Throughout church history, Luke’s second volume Acts has been considered a work belonging to the historical genre, one that intends to represent accurately the events of the first century church. Luke himself, both in his Gospel and in Acts, claims to be presenting an orderly account of the story of Jesus and his followers. However, the historical accuracy of Acts began to be challenged, particularly with the rise of German critical scholarship. Certain terms and references that Luke mentions were unconfirmed with respect to archaeology and historiography pertaining to the first century. It was also argued that historians at the time of Luke’s writing were unconcerned with accuracy. In addition to this, it began to be seen and appreciated (though certainly not for the first time!) that Luke’s book is not merely raw historical data but a work written from the perspective of a theological agenda. This apparent “bias” made Luke’s history all the more suspect.

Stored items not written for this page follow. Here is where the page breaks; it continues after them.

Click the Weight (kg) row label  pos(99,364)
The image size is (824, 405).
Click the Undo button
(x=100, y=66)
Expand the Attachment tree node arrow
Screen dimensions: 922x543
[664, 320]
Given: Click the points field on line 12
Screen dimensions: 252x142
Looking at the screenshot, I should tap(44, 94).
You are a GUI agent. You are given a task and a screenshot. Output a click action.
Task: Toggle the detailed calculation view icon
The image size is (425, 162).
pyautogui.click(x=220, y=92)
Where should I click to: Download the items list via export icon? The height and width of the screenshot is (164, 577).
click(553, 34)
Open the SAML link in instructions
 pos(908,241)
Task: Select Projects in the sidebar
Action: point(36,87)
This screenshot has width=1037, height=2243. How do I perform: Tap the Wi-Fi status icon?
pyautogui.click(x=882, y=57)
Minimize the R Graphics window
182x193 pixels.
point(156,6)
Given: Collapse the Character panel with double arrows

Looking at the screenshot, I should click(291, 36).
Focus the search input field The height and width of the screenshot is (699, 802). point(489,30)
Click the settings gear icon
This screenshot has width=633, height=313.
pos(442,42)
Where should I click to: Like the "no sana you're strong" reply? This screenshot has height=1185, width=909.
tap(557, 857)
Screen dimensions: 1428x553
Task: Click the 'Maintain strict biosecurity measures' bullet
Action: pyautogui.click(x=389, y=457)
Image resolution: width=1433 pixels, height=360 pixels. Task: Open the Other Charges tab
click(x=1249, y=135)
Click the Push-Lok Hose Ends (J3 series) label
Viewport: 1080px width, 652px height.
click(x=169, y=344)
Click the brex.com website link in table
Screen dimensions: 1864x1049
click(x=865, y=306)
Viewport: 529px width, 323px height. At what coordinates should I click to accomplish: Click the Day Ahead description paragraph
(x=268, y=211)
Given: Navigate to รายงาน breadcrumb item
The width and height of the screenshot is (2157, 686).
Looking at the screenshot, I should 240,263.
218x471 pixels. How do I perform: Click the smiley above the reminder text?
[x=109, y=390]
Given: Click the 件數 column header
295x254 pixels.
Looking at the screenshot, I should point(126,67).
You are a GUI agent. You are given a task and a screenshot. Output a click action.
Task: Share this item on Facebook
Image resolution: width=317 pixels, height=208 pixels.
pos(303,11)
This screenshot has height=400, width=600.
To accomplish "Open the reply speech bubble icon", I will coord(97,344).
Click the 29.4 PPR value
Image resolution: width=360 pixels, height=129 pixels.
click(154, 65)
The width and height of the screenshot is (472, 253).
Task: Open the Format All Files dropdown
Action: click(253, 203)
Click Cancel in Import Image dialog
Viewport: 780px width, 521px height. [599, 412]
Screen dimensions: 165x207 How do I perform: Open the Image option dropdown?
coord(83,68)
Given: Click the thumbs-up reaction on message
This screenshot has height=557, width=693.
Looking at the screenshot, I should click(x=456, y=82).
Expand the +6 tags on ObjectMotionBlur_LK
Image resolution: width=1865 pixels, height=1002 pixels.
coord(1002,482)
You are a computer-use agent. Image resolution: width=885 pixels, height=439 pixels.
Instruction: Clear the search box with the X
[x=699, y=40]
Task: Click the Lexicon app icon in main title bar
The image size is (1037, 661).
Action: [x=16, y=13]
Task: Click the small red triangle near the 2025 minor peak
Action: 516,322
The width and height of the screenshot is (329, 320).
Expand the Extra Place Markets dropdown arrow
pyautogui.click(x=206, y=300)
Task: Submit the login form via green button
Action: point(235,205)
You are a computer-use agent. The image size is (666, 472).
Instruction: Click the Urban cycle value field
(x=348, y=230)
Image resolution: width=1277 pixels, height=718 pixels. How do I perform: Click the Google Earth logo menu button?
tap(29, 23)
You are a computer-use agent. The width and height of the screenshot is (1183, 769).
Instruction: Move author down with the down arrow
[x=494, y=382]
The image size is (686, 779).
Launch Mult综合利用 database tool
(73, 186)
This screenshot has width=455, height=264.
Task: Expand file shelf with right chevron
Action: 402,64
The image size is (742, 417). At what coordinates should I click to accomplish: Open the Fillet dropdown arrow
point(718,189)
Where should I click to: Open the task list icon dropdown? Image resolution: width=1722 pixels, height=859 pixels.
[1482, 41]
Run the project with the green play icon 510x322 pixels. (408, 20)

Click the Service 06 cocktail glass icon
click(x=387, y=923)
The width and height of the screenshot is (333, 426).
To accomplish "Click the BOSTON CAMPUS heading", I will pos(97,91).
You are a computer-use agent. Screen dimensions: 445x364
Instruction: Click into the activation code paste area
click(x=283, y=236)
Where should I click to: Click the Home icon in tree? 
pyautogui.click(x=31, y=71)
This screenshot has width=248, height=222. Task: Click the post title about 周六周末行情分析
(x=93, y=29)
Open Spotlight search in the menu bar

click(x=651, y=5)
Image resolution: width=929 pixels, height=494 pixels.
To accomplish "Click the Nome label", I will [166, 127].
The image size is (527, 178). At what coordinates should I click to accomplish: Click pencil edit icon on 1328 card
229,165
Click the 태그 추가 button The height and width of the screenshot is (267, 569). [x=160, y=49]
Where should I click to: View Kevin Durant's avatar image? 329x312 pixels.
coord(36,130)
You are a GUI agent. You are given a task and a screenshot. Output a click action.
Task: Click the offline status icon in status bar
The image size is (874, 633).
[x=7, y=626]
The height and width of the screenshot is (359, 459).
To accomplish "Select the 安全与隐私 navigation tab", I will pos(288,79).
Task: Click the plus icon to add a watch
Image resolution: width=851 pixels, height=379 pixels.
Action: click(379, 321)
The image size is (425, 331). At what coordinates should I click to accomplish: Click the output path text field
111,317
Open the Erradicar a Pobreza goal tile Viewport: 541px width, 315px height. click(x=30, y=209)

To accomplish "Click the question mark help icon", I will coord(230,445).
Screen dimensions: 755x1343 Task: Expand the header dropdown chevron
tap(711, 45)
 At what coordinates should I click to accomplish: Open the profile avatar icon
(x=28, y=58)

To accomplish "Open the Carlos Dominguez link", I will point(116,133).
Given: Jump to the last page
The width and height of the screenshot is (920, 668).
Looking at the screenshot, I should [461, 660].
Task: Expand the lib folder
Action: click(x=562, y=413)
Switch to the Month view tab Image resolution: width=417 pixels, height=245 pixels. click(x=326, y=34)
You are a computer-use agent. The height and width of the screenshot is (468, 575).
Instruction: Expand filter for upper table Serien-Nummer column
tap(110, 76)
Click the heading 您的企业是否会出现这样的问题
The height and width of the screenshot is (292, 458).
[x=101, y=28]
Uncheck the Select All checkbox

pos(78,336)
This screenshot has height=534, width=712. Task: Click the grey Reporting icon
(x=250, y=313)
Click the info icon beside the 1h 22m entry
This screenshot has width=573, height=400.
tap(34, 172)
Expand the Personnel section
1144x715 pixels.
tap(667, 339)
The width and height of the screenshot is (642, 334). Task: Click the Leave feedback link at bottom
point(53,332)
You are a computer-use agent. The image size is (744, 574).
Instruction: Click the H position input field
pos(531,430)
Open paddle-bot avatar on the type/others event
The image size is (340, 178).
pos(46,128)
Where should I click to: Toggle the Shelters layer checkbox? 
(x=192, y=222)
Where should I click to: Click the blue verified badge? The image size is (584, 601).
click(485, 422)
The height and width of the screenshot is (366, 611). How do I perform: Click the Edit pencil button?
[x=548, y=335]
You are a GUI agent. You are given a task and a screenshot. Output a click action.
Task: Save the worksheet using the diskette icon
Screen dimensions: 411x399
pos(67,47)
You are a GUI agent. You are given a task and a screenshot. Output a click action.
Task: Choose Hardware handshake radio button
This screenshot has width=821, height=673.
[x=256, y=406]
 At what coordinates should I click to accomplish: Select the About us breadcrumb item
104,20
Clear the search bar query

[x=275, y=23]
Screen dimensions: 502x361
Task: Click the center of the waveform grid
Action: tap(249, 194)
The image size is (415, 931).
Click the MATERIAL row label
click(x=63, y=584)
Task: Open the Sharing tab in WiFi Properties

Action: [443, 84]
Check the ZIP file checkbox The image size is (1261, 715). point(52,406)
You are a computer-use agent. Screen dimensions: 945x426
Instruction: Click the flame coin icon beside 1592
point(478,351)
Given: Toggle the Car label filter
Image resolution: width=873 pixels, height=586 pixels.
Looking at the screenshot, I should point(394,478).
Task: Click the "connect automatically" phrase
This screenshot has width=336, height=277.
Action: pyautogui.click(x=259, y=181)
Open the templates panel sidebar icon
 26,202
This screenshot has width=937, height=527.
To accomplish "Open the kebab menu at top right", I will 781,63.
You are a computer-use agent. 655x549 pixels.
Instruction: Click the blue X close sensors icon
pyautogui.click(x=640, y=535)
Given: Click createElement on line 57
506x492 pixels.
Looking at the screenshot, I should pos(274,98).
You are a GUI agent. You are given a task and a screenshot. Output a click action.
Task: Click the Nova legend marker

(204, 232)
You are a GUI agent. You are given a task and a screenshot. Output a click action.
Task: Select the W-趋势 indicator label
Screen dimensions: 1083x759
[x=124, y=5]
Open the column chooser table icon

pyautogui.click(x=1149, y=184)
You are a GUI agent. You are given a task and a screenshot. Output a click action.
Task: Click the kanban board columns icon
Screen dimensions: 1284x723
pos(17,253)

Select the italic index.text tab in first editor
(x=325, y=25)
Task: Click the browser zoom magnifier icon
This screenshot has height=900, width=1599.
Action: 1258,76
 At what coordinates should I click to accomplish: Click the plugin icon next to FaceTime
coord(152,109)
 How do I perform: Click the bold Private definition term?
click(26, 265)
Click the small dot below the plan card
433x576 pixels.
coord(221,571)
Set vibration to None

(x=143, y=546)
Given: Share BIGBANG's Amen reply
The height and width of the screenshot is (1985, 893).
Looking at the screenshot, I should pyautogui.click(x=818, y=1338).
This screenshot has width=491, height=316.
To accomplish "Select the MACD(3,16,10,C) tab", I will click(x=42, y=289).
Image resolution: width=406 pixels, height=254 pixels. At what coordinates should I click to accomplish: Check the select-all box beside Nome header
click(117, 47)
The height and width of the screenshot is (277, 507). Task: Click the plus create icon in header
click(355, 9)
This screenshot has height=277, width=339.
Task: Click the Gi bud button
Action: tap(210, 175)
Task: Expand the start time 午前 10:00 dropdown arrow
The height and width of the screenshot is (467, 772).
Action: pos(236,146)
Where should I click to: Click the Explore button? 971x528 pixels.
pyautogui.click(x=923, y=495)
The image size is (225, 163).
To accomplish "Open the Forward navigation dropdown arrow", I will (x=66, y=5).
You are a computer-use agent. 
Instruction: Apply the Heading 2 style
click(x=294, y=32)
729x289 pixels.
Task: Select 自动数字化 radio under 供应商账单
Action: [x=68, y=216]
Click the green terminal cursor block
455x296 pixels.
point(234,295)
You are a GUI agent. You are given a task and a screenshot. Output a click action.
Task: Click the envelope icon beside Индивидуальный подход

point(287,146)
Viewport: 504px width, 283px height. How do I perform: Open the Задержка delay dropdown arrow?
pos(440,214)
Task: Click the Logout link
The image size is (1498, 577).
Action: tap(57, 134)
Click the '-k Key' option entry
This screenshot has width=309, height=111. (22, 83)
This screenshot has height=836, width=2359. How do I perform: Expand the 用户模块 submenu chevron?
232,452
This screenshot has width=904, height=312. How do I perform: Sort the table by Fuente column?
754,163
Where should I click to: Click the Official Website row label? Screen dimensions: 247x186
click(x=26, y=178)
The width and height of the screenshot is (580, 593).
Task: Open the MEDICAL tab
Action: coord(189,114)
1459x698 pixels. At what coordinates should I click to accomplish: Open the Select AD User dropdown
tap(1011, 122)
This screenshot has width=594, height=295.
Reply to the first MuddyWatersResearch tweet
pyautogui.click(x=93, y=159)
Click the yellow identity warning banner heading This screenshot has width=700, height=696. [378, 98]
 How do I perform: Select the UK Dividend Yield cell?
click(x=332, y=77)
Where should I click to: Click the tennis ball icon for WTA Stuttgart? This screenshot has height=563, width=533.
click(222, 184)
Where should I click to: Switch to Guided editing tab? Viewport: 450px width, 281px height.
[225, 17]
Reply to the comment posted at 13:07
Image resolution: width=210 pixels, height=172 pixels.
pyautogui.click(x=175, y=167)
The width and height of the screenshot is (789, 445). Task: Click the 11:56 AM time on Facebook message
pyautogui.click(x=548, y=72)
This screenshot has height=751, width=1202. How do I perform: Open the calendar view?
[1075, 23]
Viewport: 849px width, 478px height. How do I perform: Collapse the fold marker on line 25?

It is certainly true that Acts is a work of theology and that Luke himself is a theologian. After all, Acts is represented as the continuation of all that Jesus did and taught, which is a deeply theological claim. Acts presents the Lord Jesus himself as personally and powerfully at work in his church (Acts 4:1-22, etc.). The book of Acts is not the kind of history performed by a methodological naturalist! Additionally, it is apparent that there are particular theological issues that Luke intentionally addresses through his narrative, such as the expression of the Messianic Kingdom, the inclusion of the Gentiles in God’s redemptive plan, and the spread of the Christian church in the midst of opposition. Luke is writing primarily with the purpose of edifying the church with his account, and he has several sub-purposes that are influencing the arranging of his material and the presentation of his narrative. Luke is a theologian.
Nevertheless, the dichotomy between history and theology assumed by critical scholarship is a false one. It assumes a view of history that Luke himself does not share. History is theological; it is the work of God’s providence (Acts 2:24; 4:27-28). And the work of history is the study of providence and the discerning of the hand of the Lord. The writing of history does not of necessity become suspect because a theological perspective is employed. Accuracy does not require the absence of bias–otherwise accuracy would be impossible for any human author to achieve! Luke as an historian continues to be vindicated as time passes, with archaeological and linguistic disciplines confirming Luke against the critical objections of previous eras. It is clear that Luke intends for his book to be read as a work of history and a work of theology, and there is no reason to disregard this author’s aims due to naturalistic presuppositions. The irony is that critical scholars with their biases also write from the perspective of a theological viewpoint, except it is one that Luke does not share.